大きすぎるギャップ。

日常があまりに慌ただしすぎて、この1週間くらいずっと話題になっている「尖閣沖漁船衝突ビデオYouTube流出事件」にもコメントできずにいたのだが、これまでの議論を小耳に挟む中で一番気になっているのは、

「何でみんな国家公務員法違反(機密漏洩)ばかり話題にするの?」

ということ。

確かに、政府が“主観的に”なるべく秘密にして穏便に済ませよう、という思惑を抱いていたところでの“爆弾投稿”だけに、政府筋からその手の“制裁”を仄めかすコメントが出てくるのは分かるのだが*1、既にメディアで議論されているように、本件が「職務上知ることのできた秘密」にあたるかどうかは、一つの争点になりうるところだし、そこが真正面から争われることになれば、政府にとってより深い傷につながる可能性があるのは否めない*2

そして何より、国家公務員法100条1項、109条12号による制裁が、「1年以下の懲役又は50万円以下の罰金」というレベルのものに過ぎない、ということを考えると、決して小さくない代償を払ってまでこれを立件する意義があるのか、疑わしいと言わざるを得ないだろう。

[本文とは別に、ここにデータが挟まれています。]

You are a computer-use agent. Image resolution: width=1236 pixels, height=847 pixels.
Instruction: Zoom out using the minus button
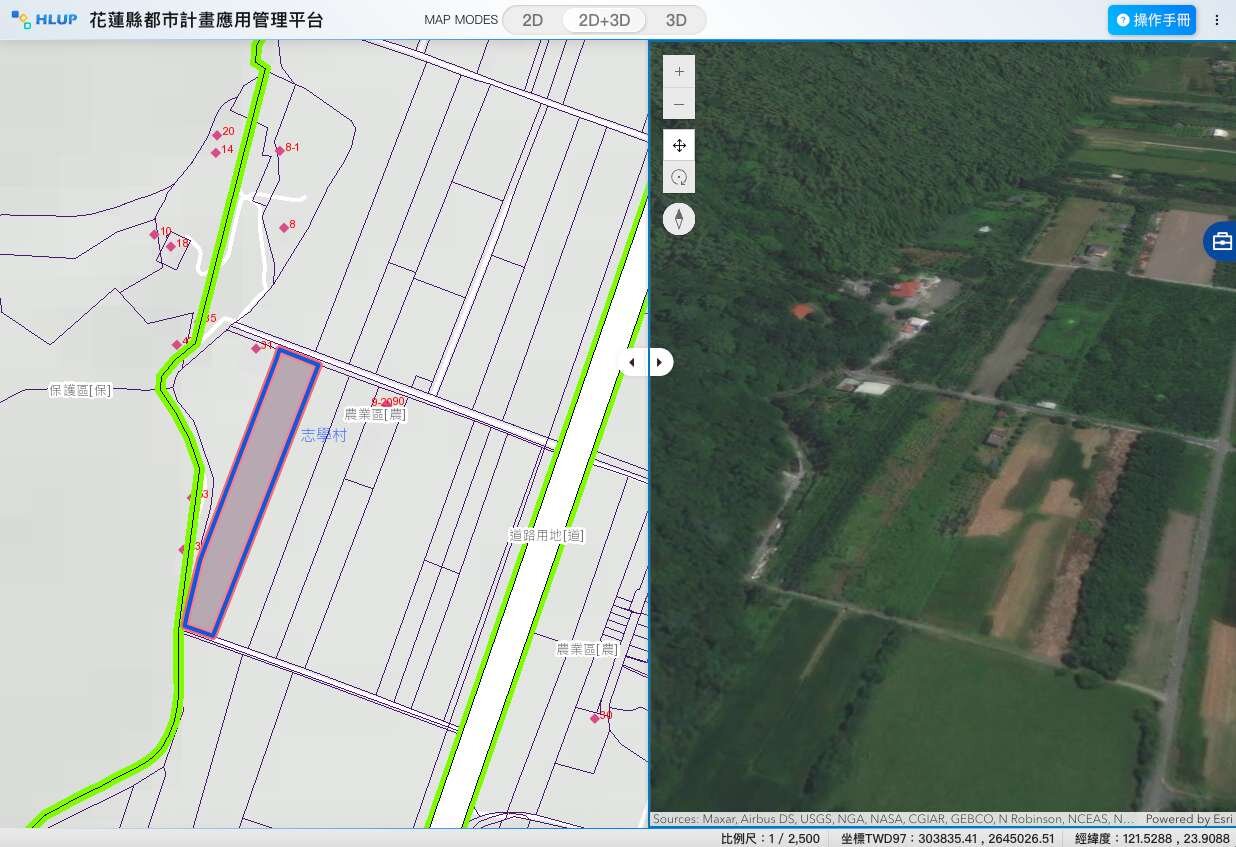[679, 104]
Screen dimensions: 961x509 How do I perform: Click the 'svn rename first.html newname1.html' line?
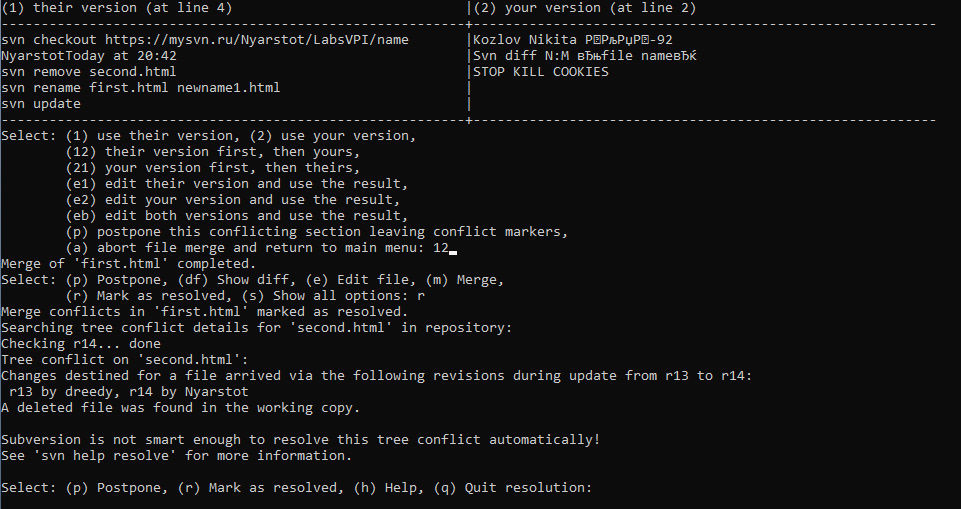coord(141,88)
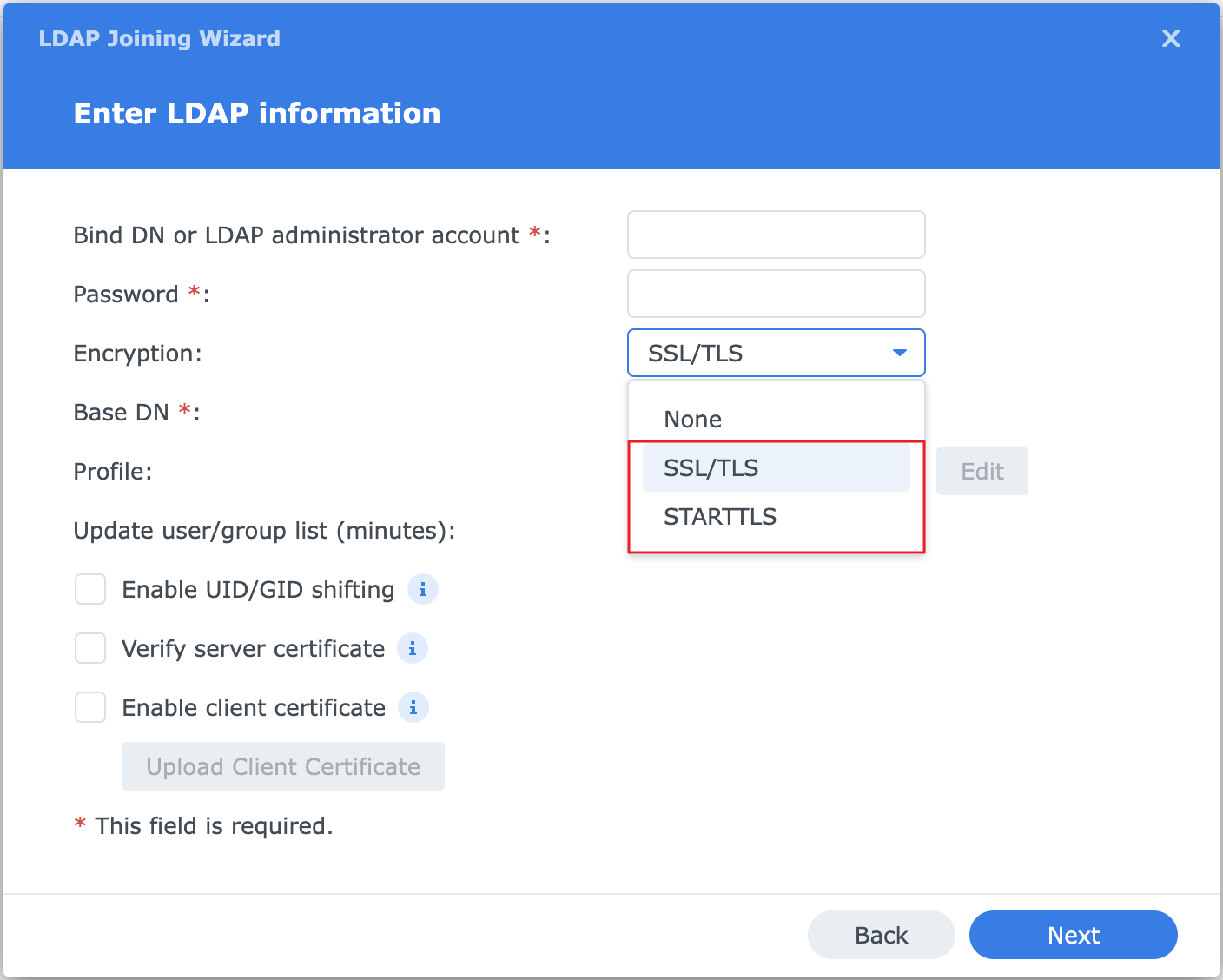Image resolution: width=1223 pixels, height=980 pixels.
Task: Choose None from the encryption list
Action: 692,420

その一方で、(本ブログの読者の皆様であれば当然お気づきかと思うが)今、様々な思惑の渦中にある件の方がした行為が、著作権法違反罪*3の構成要件に該当する可能性が極めて高い行為である、という現実、そして、著作権法違反罪が、度重なる罰則強化によって、(国家公務員法違反に比べれば)極めて重い犯罪(10年以下の懲役若しくは1000万円以下の罰金著作権法119条1項)だ、という現実も存在している*4

本件がどのような形で立件されるのか(そもそも立件されるのかどうなのか)ということが、現時点では分からない以上軽々しいことは言えないのだが、もし本件で、件の方に対して見せしめ的な制裁を加えようと当局が考えるのであれば、「著作権法」を根拠に責任追及を図ることになったとしても決して不思議ではないわけで、そこまで含めて議論しないと、本件をめぐる状況を的確に理解することは難しいのではないかと思う。

今回の事件をめぐる世の中の関心の軽重と、今回の行為に対する刑罰法規上の制裁の軽重とのギャップの大きさに、様々な問題が凝縮されているような気がして、いろいろと考えさせられるところが多い話題である。

*1:そうしないと、第二、第三の“歓迎されざる投稿”を誘発してしまうことにもなりかねないから・・・。

*2:そうでなくても「知る権利」と緊張関係に立つ罰則規定だけに、世論やメディアが反発することは避けられないし、争う過程で情報管理体制の不備等が指摘されることになれば、より政府の立場は苦しくなる。

*3:教材用に編集されたビデオ映像が著作物にあたることに疑いはないだろうし、それを権利者の許諾なくしてYouTubeに投稿した以上、少なくとも公衆送信権侵害は成立する(最初から投稿する目的で自分のパソコンなりUSBなりに取り込んだのであれば、複製権侵害が成立する可能性すらある)のは疑う余地がないところだと思う。

*4:この“差異”をどう捉えるか、人によって様々な思いはあるだろうが、一応ここでは法定刑の違いを指摘するにとどめておくことにする。